• The problem: Carry none of the pictures over; write out the complete data exactly.

Dataset items:

+++

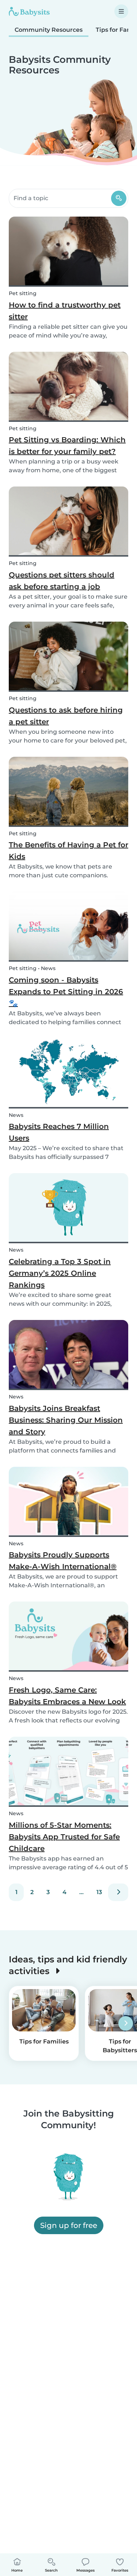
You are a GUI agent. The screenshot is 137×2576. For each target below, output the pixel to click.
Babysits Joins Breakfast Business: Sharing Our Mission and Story (66, 1420)
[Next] (118, 1892)
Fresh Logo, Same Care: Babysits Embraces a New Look (67, 1696)
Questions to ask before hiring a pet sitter (66, 716)
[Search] (118, 198)
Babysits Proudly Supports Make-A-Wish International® (63, 1560)
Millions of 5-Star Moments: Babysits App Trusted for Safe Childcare (64, 1837)
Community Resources (49, 29)
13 (99, 1892)
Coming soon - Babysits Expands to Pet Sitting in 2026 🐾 (66, 992)
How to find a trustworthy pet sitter (65, 311)
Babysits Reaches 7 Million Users (59, 1132)
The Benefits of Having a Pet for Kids (68, 850)
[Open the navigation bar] (121, 11)
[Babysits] (29, 11)
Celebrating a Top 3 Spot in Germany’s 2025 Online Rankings (60, 1273)
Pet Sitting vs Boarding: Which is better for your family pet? (67, 445)
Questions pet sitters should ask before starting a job (61, 580)
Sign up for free (68, 2225)
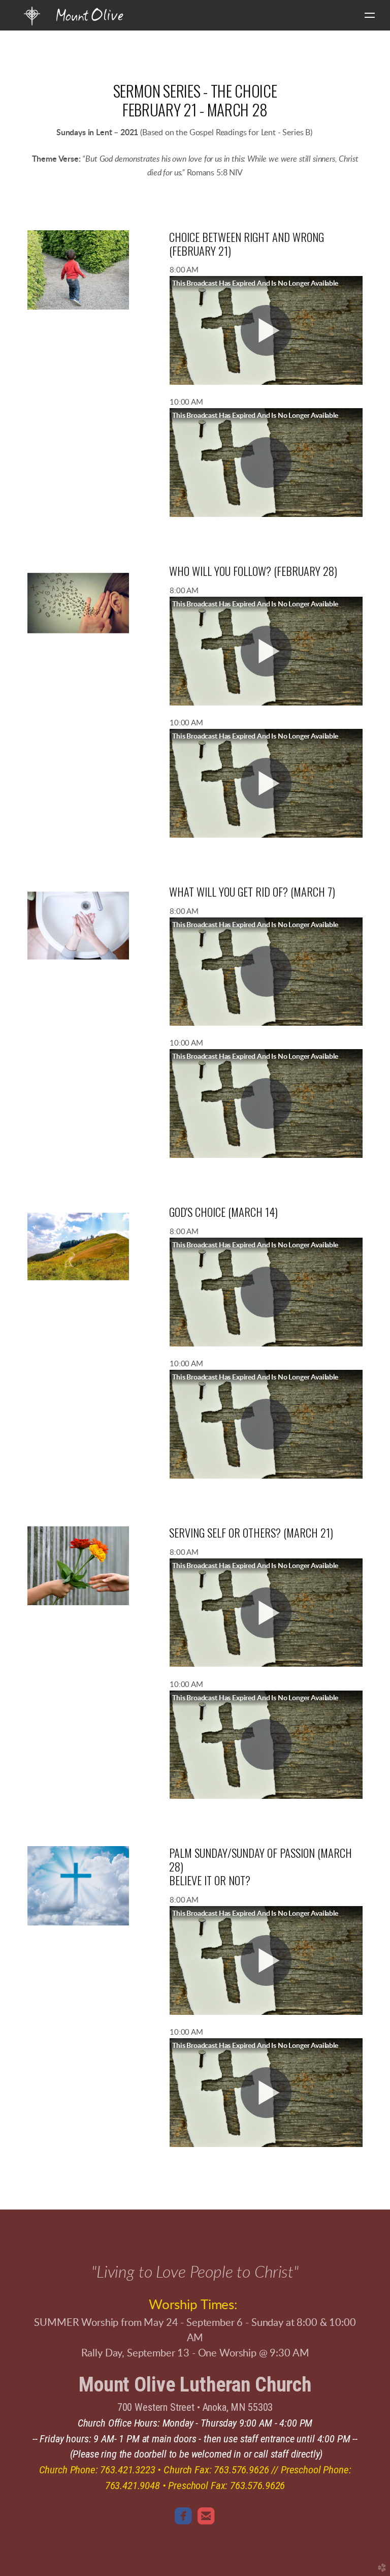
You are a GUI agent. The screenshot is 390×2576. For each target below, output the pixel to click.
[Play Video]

+++

• Task solution:
You are a GUI agent. The screenshot is 137×2576. For each target below, output the pixel to click.
Babysits Joins Breakfast Business: Sharing Our Mission and Story (66, 1420)
[Next] (118, 1892)
Fresh Logo, Same Care: Babysits Embraces a New Look (67, 1696)
Questions to ask before hiring a pet sitter (66, 716)
[Search] (118, 198)
Babysits Proudly Supports Make-A-Wish International® (63, 1560)
Millions of 5-Star Moments: Babysits App Trusted for Safe Childcare (64, 1837)
Community Resources (49, 29)
13 (99, 1892)
Coming soon - Babysits Expands to Pet Sitting in 2026 🐾 (66, 992)
How to find a trustworthy pet sitter (65, 311)
Babysits Reaches 7 Million Users (59, 1132)
The Benefits of Having a Pet for Kids (68, 850)
[Open the navigation bar] (121, 11)
[Babysits] (29, 11)
Celebrating a Top 3 Spot in Germany’s 2025 Online Rankings (60, 1273)
Pet Sitting vs Boarding: Which is better for your family pet? (67, 445)
Questions pet sitters should ask before starting a job (61, 580)
Sign up for free (68, 2225)
You are a GUI agent. The screenshot is 390×2576. For each target below, output the pixel to click.
[Play Video]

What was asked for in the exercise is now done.